It’s understandable that divorce can be stressful, especially if the marriage involves children. Separating parents are often concerned about how the divorce will affect the children, and they are faced with questions about with whom the children will live and for how long. Let’s take a look at how the aspects of a divorce that impact children, such as custody and parenting time arrangements, are typically handled in Oregon.
Joint Custody vs. Sole Custody in Oregon
When we hear the term “child custody,” many of us assume this refers to the living arrangements of a child following a divorce. For instance, we may think that joint custody means that the child spends an equal amount of time residing with each parent. However, this is a common misconception. The Oregon Judicial Department defines custody as “legal decision making,” meaning that even if a couple shares joint custody over major decision-making responsibilities, the child may still reside solely with one parent.

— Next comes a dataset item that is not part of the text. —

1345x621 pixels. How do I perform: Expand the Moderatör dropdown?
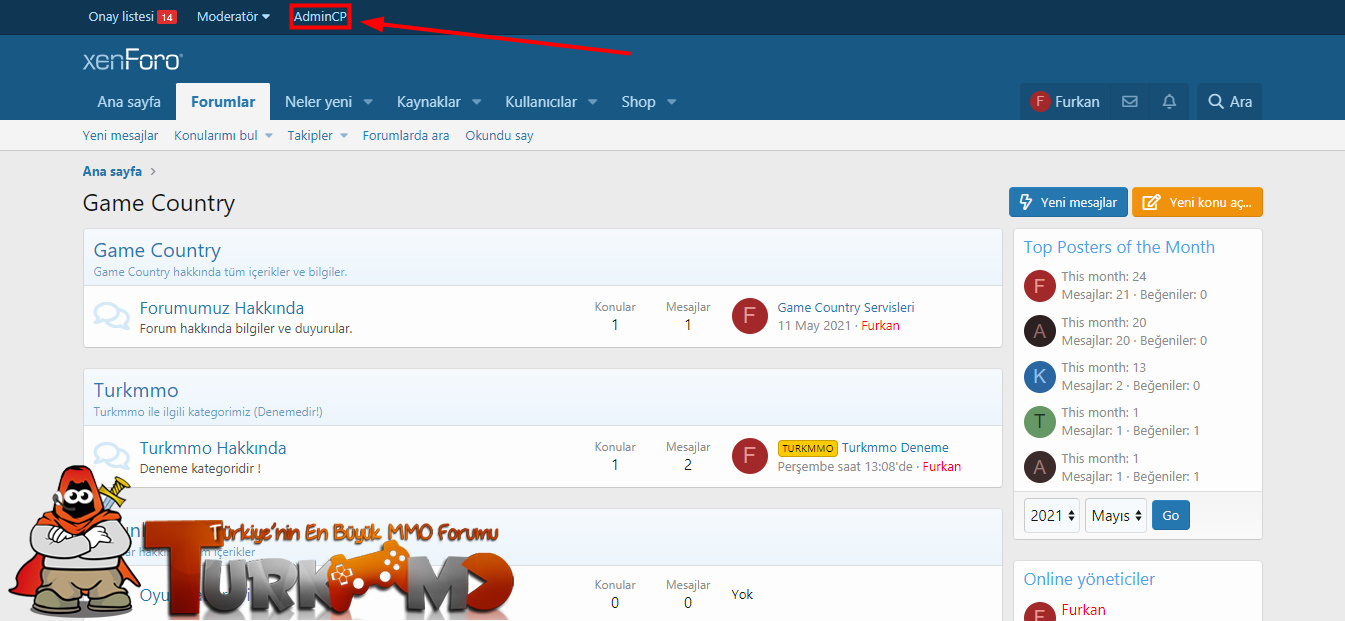[x=234, y=17]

Both parents must agree to joint custody, or else the judge will not award it. Should one parent object to a joint custody agreement, the judge will determine which parent will assume sole custody of the child. When a parent is awarded sole custody, this means that they are responsible for making all major decisions on behalf of the child.
Parenting Time and Parenting Plans
Parenting time defines the amount of time the child is under the care of each parent following a divorce. Formerly referred to as “visitation,” parenting time can be established by an agreement between the parents or, in more challenging circumstances, it can be court-ordered.

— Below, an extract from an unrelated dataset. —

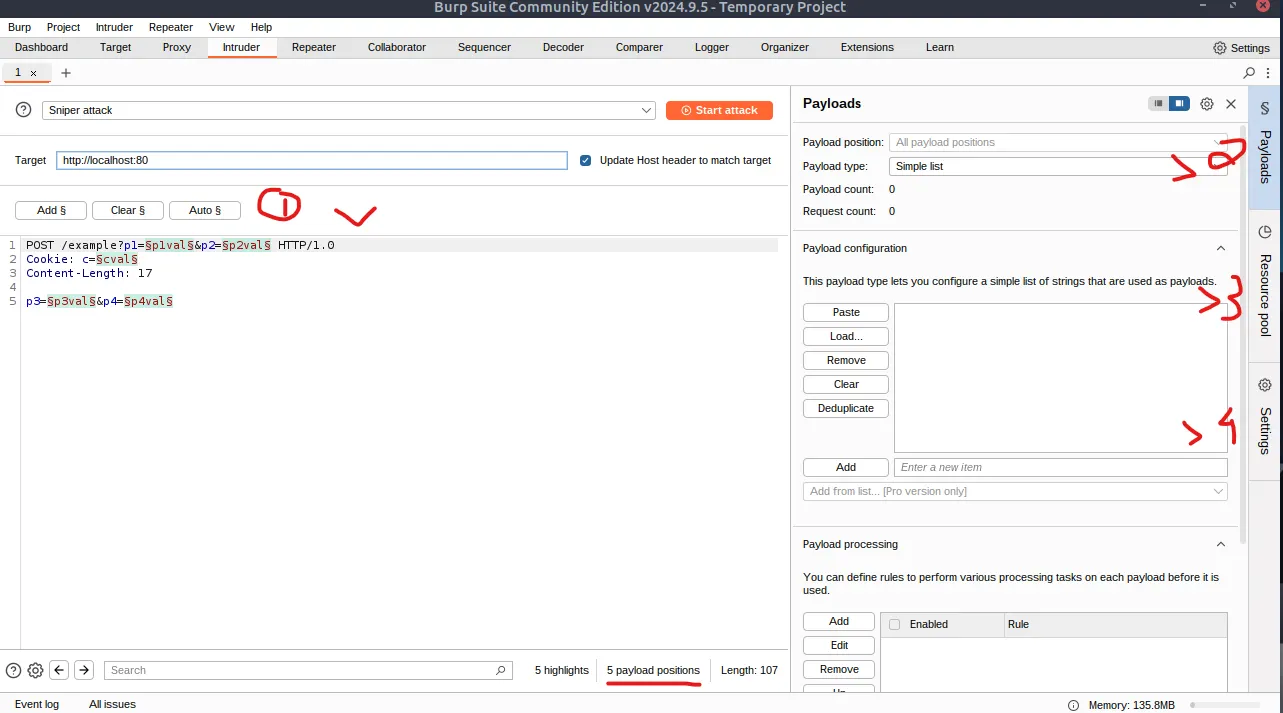This screenshot has height=713, width=1283.
Task: Open the Intruder menu
Action: 113,27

The parenting plan is included in the terms of the divorce. A parenting plan addresses child custody and parenting time arrangements, specifying the minimum amount of time the child will spend with each parent. The court asks that divorcing parents attempt to negotiate and create a parenting plan, ideally through mediation. Once both parents agree to the plan, the court will review it and make the final decision. In situations where the parents cannot communicate civilly or reach any sort of agreement, the court will step in to ensure the parenting plan is created. Should circumstances change that require the existing parenting plan to be amended or revised, contact a knowledgeable family law attorney to discuss the process of requesting a modification.
Resources to Get Started
For more information about child custody, parenting time, and parenting plans in Oregon, there are some great resources to help you get started. In many cases, speaking to a trusted and compassionate divorce and family law attorney can bring you the peace of mind you crave during this challenging time.
If you and your spouse are exploring the option of obtaining a divorce in the Portland area, the friendly legal team at Lee Tyler Family Law, P.C. is prepared to answer your questions and offer sound guidance. Call (503) 233-8868 today to get started.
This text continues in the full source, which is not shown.